Parade organizer Kevin O'Connor said Baker was moved to the front of the line to honor Baker's strength and resiliency, and the parade's triumph over adversity.
"Yesterday there was a 71 percent chance of storms and we didn't think this would happen," he said. "Deirdre is here against all odds, and we are too, so we wanted to put that out there."
Organizers paid tribute to Brattleboro's Pageant of 1912, which was a four day production that honored the town's then-150 years of history.
The Brattleboro Skateboard Committee rode legally up Main Street as part of the Pageant, followed by the Agape Christian Fellowship.

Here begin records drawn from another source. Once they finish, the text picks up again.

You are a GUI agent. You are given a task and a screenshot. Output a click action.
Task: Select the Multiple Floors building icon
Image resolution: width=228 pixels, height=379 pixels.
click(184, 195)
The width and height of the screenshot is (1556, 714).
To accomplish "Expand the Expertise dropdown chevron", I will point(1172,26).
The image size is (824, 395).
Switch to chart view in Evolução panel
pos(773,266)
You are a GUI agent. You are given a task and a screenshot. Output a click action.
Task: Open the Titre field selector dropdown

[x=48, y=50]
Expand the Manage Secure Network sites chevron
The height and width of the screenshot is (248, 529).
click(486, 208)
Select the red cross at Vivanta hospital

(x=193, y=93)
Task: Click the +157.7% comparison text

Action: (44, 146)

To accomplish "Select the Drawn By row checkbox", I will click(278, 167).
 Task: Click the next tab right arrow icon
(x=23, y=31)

The town's rich tradition of supporting the arts, which was honored in the original 1912 play, was celebrated in the parade by a long line of artists, writers, musicians and actors who made way for the more traditional parade participants who followed.

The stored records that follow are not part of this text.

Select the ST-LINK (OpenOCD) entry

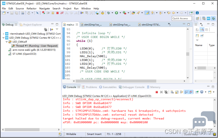pyautogui.click(x=24, y=54)
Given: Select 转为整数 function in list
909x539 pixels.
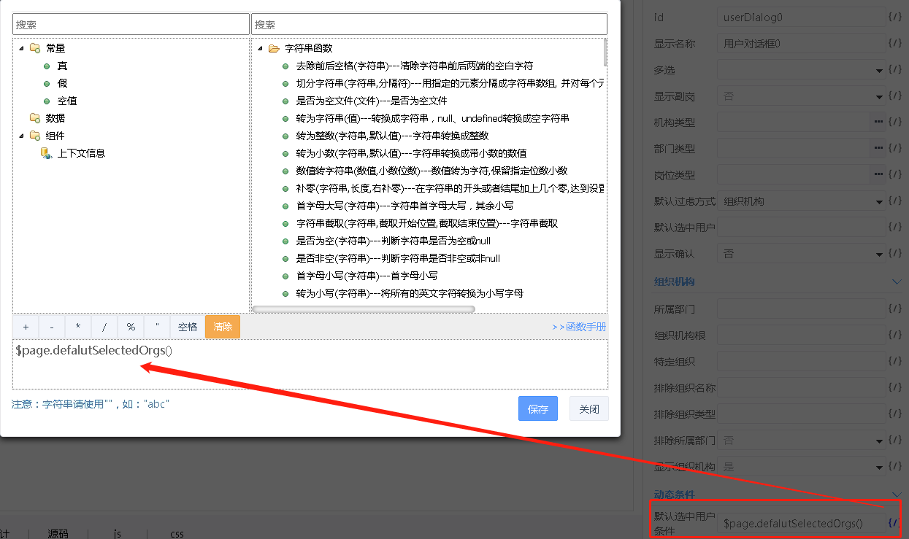Looking at the screenshot, I should [392, 136].
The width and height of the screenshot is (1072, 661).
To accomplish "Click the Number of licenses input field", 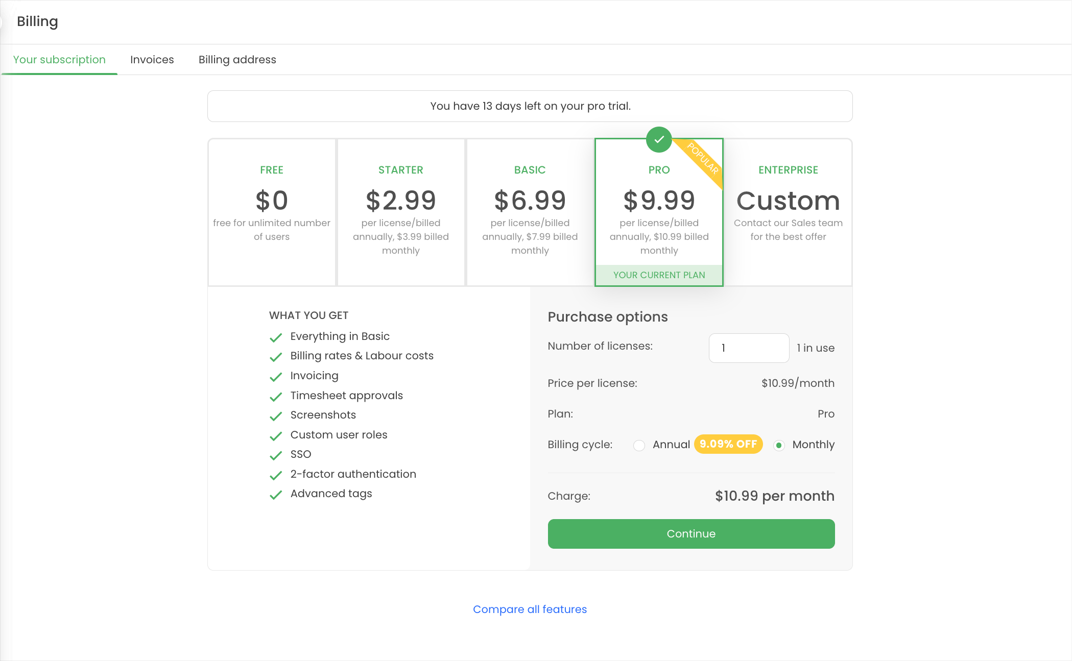I will (748, 348).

Barb Kluke said the parade is a perfect representation of everything that makes Brattleboro special.
She said she appreciates the various political groups that march, and on one day, march together for the same cause.
"This is about freedom of expressions. It's special," she said. "This is what we are allowed to do in this country and I like that a lot.

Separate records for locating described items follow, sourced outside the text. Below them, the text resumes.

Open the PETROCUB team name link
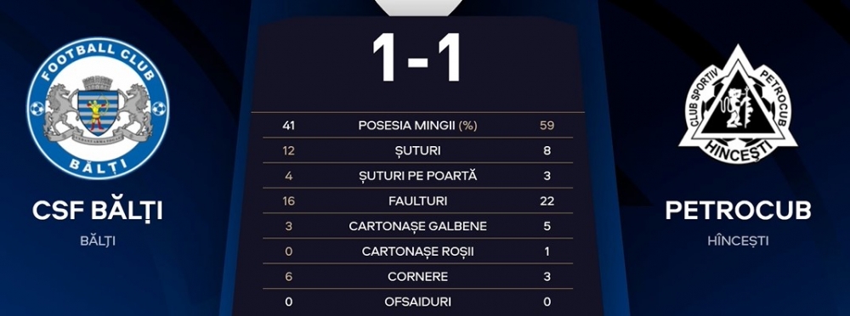Viewport: 850px width, 316px height. tap(739, 211)
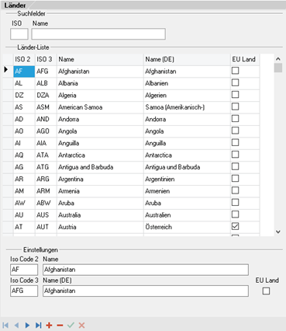Go to the previous record with the left arrow
This screenshot has width=286, height=331.
pyautogui.click(x=16, y=326)
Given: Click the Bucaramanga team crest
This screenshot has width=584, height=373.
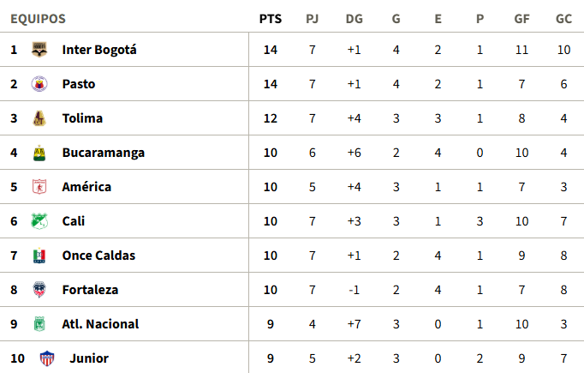Looking at the screenshot, I should point(39,153).
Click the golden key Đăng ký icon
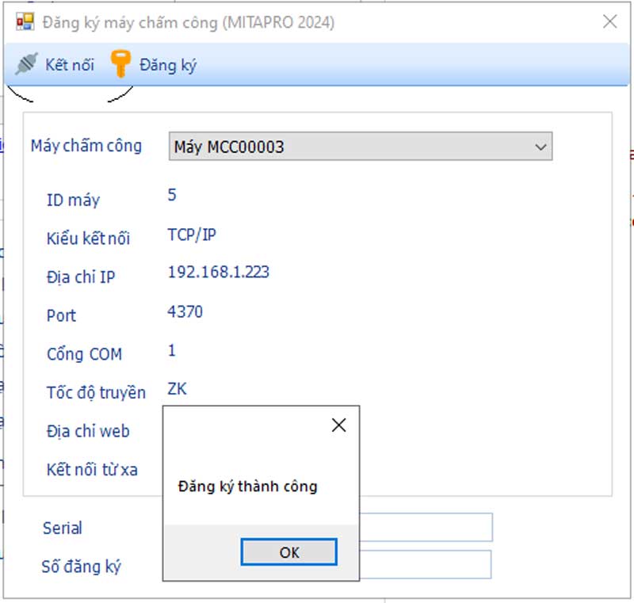This screenshot has height=603, width=634. click(x=120, y=64)
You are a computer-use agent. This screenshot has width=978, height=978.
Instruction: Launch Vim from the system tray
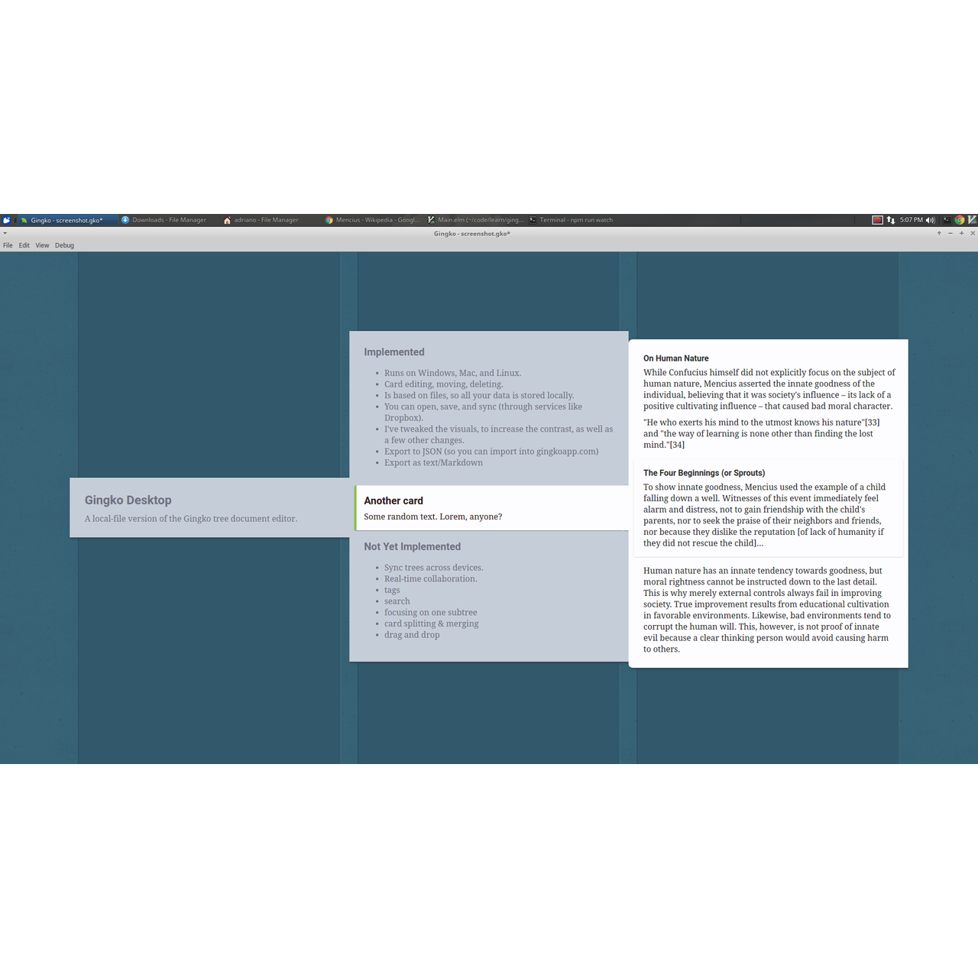970,220
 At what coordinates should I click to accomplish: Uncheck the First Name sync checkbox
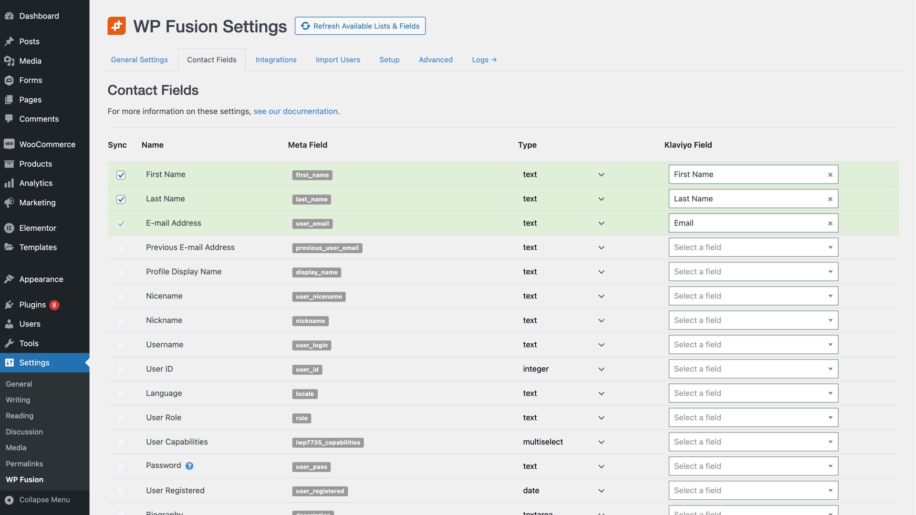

Josh Hallock said this year's parade felt different, as a first-time parent bringing his child to the event.
He admitted that while many of the themes would likely be lost on his daughter, it was important for her to be a part of the celebration.
"I'm sure next year she'll be more aware, and each year after that," he said. "We want her growing up, loving her country, and proud to be an American. We wanted her to see this. It means a lot."